Clean up the garden, completely removing diseased plants. Vegetable and annual plants should be removed. Healthy plant debris can be added to the compost pile.

"If any of your perennials have been seriously and routinely plagued with disease, fall is the time to discard them before spreading the problems to other plants," she said. "After the first frost, remove the annuals and cut back tops of tall herbaceous perennials.

"Many gardeners prefer to leave most of their perennials as they are, cutting them back in the spring. Perennials over three feet tall will only flop over under the weight of snow and create ideal environments for overwintering rodents. If you have had vole problems in the past, cut back tall perennials."

Rake leaves and add them to the compost pile or locate them near the pile so they are handy to add next spring and summer. Don't allow fallen leaves to accumulate and mat down over your desirable turf.

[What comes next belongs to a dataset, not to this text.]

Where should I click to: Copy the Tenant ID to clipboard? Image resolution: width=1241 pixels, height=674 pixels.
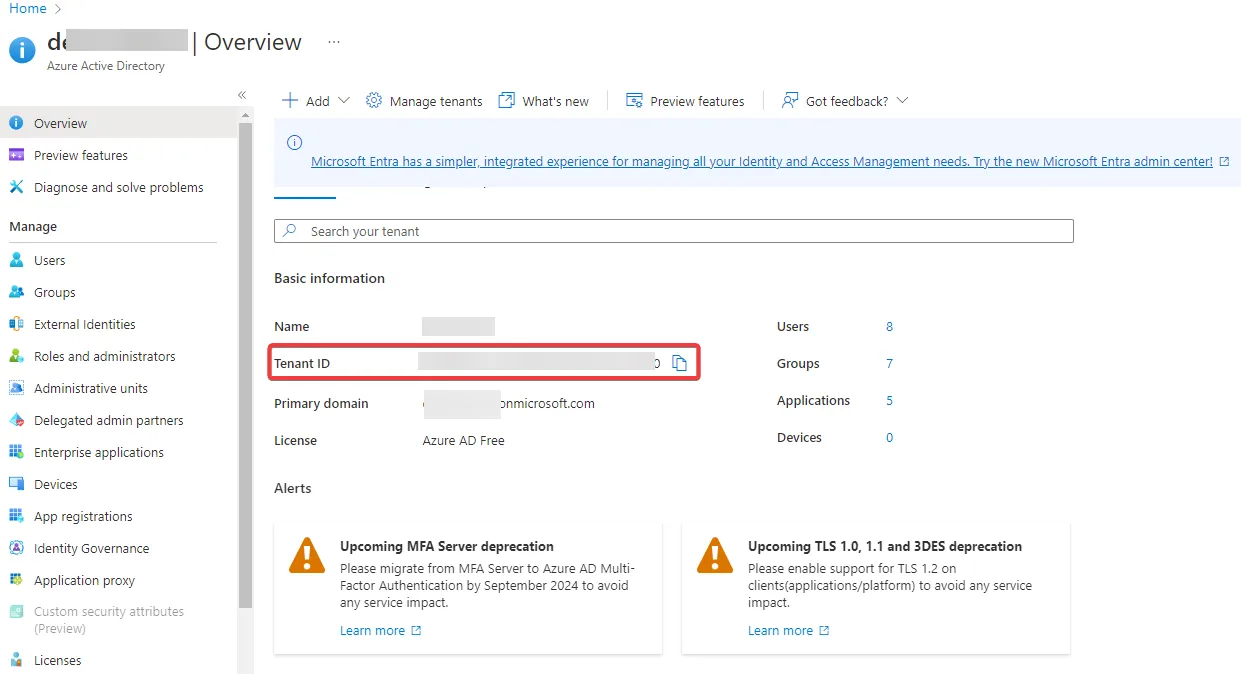[679, 363]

"This time of the year, your grass is actively growing," she noted. "Leaves smother the grass and prevent photosynthesis, which is the plant's ability to produce food. Consider using fallen leaves as winter mulch around tender plants."

Container plants should be pulled out of the container when they have been frost-killed. If saving the soil for next year, store in a dry area or cover it with plastic to keep out debris and prevent it from getting waterlogged over the winter.

"If not saving soil, add it to your compost pile and before storing clean out the container with a mild bleach solution--10 parts water, one part bleach," she said.

Dig up tender bulbs such as gladioli, dahlia, and canna lilies. Dry them and store over the winter in a cool but frost-free area. If you are considering adding hardy bulbs such as tulips, daffodils, and crocus, your local garden center has them in stock now. Check out the selection and plant in October and November for spring blooms.

"Now you can begin to put away your garden tools," Smith said. "But while you're at it, remember to clean the tools, wipe the metal blades with oil, and store them under cover so they are ready for next year's garden chores."